- **EXERCISE**
Scan the records that follow, and whenever a line has the word "node", copy it.

[Saved entries]
○ ○ ○
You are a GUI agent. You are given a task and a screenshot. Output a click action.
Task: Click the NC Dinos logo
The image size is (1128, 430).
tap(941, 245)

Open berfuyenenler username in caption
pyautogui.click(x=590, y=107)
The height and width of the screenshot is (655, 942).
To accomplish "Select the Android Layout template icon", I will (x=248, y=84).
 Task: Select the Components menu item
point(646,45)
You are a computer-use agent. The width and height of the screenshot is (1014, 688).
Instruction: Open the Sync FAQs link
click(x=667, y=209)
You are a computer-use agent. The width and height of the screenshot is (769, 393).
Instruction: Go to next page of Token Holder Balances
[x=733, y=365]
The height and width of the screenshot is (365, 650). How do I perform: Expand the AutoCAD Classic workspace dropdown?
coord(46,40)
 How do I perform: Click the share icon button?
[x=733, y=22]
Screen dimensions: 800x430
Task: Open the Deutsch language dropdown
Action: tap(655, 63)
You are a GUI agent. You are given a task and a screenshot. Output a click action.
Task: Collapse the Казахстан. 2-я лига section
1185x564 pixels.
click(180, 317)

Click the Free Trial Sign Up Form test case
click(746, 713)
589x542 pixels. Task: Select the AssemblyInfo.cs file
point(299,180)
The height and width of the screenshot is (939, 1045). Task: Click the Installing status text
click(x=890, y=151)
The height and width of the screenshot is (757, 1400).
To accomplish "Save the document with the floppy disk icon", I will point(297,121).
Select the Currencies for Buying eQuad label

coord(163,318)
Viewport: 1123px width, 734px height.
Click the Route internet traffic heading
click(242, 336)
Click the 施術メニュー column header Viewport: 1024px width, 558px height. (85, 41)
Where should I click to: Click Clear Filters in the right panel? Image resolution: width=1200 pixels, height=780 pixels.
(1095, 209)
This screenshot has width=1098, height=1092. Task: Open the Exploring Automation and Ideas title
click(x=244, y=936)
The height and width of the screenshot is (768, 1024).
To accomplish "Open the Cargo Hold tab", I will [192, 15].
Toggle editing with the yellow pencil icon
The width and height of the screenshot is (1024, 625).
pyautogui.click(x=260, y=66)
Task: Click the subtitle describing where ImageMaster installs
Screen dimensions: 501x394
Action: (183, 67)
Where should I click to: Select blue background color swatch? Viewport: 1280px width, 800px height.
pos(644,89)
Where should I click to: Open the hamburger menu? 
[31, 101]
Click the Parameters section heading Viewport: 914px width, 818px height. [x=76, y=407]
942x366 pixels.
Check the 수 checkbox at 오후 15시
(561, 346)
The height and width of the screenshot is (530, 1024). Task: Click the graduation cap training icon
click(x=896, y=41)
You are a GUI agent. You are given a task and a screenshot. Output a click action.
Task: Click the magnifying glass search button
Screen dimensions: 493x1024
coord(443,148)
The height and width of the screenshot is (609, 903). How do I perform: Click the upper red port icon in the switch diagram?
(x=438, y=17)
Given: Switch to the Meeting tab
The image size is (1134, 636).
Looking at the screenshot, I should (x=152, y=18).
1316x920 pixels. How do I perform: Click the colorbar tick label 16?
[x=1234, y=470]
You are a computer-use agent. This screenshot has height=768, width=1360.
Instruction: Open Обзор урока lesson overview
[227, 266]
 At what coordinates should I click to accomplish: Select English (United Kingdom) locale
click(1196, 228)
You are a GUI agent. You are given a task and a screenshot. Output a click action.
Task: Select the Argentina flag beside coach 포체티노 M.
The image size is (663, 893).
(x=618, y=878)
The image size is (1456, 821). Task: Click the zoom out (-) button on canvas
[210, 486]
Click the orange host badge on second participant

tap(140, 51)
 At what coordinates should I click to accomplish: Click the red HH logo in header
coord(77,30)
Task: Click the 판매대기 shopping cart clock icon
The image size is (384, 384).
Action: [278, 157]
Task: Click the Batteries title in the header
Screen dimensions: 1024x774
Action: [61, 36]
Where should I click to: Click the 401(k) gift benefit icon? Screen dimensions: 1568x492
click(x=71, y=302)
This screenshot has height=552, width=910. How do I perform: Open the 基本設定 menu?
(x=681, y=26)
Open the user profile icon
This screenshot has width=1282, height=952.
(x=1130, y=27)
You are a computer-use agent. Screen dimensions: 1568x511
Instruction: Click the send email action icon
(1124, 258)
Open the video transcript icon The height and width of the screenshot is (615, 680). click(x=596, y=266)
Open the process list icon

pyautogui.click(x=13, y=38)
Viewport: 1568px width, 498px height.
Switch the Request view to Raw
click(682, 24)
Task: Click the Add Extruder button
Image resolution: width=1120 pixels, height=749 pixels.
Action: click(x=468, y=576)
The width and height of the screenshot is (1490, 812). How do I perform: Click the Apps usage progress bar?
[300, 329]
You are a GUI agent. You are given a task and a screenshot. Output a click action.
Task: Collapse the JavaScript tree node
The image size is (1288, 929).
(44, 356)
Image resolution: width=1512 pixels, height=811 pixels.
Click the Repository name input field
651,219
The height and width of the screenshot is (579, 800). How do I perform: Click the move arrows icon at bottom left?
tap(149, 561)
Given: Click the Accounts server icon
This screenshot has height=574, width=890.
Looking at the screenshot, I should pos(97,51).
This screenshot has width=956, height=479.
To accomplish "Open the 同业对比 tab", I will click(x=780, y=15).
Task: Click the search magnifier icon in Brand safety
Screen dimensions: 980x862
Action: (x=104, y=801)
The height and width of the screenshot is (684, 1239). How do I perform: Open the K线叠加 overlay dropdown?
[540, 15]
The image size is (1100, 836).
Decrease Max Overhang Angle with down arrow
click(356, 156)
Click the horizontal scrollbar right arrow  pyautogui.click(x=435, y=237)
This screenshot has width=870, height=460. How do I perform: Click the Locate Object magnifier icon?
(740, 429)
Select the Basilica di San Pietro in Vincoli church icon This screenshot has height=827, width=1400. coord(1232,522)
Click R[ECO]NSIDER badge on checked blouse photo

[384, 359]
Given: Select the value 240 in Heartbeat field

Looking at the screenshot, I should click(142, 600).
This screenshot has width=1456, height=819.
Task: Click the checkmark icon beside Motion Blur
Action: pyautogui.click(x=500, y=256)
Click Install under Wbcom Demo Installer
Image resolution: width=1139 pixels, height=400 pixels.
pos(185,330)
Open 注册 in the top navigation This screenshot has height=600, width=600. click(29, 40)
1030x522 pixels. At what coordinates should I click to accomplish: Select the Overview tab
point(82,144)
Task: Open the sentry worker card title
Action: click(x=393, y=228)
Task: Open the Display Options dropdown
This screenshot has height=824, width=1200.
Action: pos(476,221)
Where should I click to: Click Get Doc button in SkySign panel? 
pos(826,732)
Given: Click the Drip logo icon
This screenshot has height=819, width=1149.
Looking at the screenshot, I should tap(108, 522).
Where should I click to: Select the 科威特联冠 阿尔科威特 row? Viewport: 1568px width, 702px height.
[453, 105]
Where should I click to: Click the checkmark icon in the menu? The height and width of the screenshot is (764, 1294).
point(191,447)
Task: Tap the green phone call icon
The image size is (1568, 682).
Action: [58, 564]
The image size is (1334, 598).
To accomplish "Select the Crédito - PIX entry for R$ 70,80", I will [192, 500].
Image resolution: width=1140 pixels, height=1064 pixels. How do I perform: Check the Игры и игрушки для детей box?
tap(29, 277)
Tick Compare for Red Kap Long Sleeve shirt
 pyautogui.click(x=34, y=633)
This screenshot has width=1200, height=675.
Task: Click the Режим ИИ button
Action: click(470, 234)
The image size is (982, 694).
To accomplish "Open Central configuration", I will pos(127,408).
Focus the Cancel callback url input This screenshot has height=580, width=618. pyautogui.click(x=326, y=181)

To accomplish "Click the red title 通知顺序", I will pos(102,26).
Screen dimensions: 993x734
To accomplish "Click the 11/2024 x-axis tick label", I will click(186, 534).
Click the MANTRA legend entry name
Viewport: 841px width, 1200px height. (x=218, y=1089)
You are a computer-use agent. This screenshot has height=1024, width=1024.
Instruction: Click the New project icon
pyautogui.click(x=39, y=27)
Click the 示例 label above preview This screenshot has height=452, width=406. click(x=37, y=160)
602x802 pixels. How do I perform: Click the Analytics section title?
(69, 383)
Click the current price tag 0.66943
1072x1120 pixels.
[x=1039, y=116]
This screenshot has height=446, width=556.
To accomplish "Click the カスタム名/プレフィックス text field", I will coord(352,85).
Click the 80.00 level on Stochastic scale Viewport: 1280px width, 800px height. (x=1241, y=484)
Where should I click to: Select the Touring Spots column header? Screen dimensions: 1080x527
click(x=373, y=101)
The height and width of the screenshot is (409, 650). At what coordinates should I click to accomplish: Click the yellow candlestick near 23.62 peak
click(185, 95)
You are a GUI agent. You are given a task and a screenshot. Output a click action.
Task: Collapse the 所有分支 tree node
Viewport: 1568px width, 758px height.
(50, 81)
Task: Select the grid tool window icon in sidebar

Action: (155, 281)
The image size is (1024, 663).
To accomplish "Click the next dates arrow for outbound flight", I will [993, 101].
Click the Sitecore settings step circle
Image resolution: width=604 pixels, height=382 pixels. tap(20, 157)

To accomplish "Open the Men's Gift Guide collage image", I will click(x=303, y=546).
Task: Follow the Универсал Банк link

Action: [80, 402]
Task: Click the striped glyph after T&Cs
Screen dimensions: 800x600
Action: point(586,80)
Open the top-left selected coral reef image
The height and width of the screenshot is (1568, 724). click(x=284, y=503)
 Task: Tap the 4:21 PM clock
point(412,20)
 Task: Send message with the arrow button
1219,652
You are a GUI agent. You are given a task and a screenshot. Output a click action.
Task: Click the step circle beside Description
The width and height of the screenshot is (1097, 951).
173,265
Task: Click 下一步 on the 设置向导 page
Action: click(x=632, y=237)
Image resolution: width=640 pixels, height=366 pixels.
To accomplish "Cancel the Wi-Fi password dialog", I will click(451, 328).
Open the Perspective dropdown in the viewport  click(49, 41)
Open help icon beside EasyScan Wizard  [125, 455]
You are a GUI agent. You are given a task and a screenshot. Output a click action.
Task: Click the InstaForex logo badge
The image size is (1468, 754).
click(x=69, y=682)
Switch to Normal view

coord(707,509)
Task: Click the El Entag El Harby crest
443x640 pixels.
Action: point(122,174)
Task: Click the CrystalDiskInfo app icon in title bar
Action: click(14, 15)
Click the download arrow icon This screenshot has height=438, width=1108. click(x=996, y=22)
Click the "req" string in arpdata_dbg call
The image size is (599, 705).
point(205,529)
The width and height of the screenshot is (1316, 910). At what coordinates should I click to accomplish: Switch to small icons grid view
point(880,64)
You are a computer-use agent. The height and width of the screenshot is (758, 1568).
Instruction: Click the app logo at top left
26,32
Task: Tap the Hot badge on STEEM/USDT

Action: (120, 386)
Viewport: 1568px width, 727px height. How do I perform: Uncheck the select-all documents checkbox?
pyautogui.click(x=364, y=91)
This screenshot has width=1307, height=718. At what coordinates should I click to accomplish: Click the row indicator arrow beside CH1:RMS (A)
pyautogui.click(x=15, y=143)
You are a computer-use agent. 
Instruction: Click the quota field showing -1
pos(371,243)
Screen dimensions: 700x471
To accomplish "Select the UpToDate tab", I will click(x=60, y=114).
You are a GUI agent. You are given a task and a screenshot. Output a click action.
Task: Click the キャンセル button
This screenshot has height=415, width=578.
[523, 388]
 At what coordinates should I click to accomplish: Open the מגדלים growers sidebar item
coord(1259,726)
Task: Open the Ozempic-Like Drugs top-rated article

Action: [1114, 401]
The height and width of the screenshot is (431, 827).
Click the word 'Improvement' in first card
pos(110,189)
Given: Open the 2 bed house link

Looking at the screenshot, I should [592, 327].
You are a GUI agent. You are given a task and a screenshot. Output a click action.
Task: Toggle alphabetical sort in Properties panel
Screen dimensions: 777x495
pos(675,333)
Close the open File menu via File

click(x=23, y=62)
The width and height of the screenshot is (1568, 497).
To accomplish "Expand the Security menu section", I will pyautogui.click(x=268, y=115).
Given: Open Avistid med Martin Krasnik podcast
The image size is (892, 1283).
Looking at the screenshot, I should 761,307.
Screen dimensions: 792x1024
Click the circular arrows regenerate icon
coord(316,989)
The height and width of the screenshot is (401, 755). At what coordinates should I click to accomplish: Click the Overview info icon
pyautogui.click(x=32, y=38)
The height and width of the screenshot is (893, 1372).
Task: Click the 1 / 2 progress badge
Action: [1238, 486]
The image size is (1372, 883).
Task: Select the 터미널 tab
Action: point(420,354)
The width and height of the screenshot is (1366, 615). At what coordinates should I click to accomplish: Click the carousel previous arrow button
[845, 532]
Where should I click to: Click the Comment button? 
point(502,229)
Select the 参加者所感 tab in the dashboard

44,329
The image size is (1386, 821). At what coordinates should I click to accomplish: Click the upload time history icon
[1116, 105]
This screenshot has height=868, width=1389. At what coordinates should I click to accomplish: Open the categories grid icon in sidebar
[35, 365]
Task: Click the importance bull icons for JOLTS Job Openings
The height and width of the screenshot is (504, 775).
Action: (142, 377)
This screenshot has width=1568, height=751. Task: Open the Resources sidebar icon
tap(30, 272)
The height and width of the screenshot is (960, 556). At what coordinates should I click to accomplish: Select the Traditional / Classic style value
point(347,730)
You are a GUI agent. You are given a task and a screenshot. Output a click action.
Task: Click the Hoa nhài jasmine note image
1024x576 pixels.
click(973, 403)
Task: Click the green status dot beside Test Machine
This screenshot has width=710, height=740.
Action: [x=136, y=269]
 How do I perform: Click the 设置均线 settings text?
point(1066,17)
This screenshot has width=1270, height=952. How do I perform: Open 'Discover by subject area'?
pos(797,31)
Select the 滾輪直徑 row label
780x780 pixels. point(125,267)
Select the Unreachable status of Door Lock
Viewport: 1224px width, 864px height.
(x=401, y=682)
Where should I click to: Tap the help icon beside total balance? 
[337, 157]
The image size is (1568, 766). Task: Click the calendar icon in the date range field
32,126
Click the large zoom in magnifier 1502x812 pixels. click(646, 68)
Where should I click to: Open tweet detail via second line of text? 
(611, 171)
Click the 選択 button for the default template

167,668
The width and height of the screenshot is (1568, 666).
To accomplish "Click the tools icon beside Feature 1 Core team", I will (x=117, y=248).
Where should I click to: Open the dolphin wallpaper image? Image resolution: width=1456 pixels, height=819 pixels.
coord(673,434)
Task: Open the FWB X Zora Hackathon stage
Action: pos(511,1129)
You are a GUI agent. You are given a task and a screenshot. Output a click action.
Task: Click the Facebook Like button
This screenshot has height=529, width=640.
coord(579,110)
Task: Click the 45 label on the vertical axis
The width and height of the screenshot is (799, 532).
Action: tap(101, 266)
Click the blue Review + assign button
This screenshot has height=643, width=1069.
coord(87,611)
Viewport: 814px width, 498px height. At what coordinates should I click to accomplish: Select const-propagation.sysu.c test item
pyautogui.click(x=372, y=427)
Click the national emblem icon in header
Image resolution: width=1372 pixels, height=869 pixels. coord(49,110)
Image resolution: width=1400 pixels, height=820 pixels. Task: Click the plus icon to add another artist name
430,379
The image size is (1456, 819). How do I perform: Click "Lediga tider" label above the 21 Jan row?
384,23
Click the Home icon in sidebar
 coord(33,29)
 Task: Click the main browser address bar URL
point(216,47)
○ ○ ○
- **ANSWER SPACE**
Task: Collapse the JavaScript tree node
Task: Collapse the 所有分支 tree node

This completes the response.